Puzzles and math
(Aloysius here.) I love doing many things, and two of those things are mathematics and puzzles. There are puzzles that use basic mathematics, such as Kakuro or Tomtom puzzles that require summation/basic mathematics.
But there are several puzzles that require other tricks that are reminiscent of Math Olympiad techniques, and in this post I will be giving several examples.
Note these some of the ideas presented here only apply to a very specific puzzle/set of puzzles that will not be seen often, e.g. in contests.
The puzzles
If you want to try the puzzles without explanation, here are the puzzles referenced in this post.

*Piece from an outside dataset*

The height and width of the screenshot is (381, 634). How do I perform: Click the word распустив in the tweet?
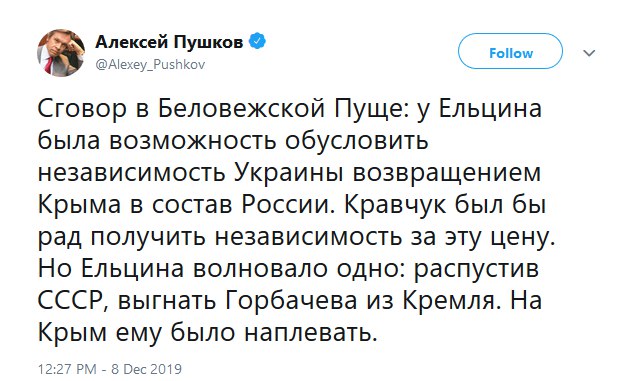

Do try and solve these logically without too much bashing/bifurcating. Happy solving!
Idea 1
Shade some cells and draw a simple loop going through the remaining unshaded squares. Shaded squares are not edge adjacent and each clue gives the number of shaded squares in that direction. Draw a simple loop. Black clues are not in the loop while white clues are. Each numbered clue gives the total length of loop segments in the given direction.Idea 2
Shade some cells such that they are not adjacent and that there is no row/column on continuous unshaded squares that contains 2 bold segments. Each clue gives the number of shaded cells in the region. Shade some cells such that they are not adjacent. The unshaded cells form a connected maze with no loops. Indicated arrows (there are none in this puzzle) give the direction of travel towards the star and are unshaded. Question marks indicate an arrow in some direction.Idea 3
Shade some cells such that shaded cells are connected to the boundary of the grid and unshaded cells are connected. Each clue gives the number of unshaded squares in the 4 cardinal directions that are unblocked by shaded cells (including the cell with the number). Numbered cells are unshaded. Put a black/white circle in each cell such that the squares of black circles are connected, and so are squares of white circles. No 2 by 2 square has circles of the same colour.Others
Shade some cells such that there are no vertical/horizontal 1 by 4 of the same colour. Numbers indicate the number of shaded squares in the region. Place n stars in each row, column and region such that no stars touch at an edge or vertex. Here n=10 (as indicated).If somehow the site (puzsq) wants you to see it in Japanese and you want it in English instead, click the 3 horizontal lines on the top right and click "To English".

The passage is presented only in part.